### [WHAT THIS TASK INVOLVES]
Across the listing that follows, establish how many lines contain the string "agent" and provide that number by itself.

### [TASK MATERIAL]
= Beginning of Section =
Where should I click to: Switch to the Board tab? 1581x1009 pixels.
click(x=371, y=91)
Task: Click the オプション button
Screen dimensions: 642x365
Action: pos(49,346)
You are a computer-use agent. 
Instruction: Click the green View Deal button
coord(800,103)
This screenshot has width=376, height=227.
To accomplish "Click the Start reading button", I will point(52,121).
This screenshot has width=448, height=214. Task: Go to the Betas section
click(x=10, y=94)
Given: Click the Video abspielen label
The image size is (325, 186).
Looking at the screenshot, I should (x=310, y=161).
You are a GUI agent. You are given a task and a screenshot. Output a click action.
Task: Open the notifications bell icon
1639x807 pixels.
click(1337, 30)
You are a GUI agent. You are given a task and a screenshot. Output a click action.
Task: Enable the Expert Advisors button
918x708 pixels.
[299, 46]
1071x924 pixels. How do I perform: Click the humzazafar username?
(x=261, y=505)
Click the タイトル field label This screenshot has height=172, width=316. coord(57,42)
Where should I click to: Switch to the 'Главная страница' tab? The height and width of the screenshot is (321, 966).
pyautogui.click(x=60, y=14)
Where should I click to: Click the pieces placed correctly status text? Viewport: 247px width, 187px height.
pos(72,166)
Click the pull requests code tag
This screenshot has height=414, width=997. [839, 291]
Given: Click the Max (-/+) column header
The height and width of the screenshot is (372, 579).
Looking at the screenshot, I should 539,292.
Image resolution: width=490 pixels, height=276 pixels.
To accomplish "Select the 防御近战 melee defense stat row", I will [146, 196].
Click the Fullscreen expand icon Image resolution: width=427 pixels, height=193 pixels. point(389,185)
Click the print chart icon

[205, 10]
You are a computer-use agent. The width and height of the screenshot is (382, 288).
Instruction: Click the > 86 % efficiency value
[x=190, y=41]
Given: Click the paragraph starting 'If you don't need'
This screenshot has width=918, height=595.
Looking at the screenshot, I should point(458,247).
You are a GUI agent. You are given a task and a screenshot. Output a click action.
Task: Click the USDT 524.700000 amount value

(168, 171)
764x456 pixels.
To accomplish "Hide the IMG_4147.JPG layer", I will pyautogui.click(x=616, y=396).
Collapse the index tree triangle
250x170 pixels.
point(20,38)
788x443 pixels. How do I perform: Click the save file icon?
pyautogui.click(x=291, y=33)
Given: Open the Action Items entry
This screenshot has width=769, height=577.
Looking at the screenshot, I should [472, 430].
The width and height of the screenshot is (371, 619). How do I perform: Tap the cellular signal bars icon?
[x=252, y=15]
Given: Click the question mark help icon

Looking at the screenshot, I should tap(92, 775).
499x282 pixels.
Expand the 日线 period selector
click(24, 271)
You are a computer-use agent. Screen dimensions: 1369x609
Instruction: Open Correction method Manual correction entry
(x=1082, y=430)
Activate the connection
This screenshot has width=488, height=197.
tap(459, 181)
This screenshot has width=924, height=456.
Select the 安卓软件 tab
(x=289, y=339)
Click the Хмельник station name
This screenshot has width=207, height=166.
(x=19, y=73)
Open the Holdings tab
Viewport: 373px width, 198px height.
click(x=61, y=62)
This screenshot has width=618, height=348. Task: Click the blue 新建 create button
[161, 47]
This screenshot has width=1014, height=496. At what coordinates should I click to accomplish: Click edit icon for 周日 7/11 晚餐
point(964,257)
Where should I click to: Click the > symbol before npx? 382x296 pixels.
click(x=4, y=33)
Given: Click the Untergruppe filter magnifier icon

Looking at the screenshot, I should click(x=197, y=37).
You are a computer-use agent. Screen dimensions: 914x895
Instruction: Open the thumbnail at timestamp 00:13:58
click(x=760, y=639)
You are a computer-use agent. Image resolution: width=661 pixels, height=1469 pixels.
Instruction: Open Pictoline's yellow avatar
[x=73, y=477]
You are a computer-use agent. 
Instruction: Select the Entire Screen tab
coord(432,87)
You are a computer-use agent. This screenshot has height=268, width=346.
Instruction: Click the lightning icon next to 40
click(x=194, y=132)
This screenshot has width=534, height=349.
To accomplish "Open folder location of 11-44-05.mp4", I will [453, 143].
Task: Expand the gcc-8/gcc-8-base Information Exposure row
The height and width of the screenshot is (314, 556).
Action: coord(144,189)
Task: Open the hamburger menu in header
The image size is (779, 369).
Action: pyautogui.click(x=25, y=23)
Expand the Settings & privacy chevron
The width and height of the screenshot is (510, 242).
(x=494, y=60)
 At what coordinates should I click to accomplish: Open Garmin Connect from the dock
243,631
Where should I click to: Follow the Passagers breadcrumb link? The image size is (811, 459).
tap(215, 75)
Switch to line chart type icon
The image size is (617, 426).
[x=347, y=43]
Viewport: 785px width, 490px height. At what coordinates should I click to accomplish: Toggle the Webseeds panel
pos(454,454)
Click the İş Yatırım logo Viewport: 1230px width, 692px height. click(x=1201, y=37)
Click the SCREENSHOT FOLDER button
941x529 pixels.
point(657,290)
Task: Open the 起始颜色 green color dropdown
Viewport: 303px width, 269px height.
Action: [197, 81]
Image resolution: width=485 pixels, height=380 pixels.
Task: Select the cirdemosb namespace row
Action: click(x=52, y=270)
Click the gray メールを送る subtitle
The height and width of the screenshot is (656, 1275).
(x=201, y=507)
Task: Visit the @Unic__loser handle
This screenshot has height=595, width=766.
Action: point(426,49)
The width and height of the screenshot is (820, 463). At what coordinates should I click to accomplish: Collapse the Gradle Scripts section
= End of Section =
### [ANSWER SECTION]
10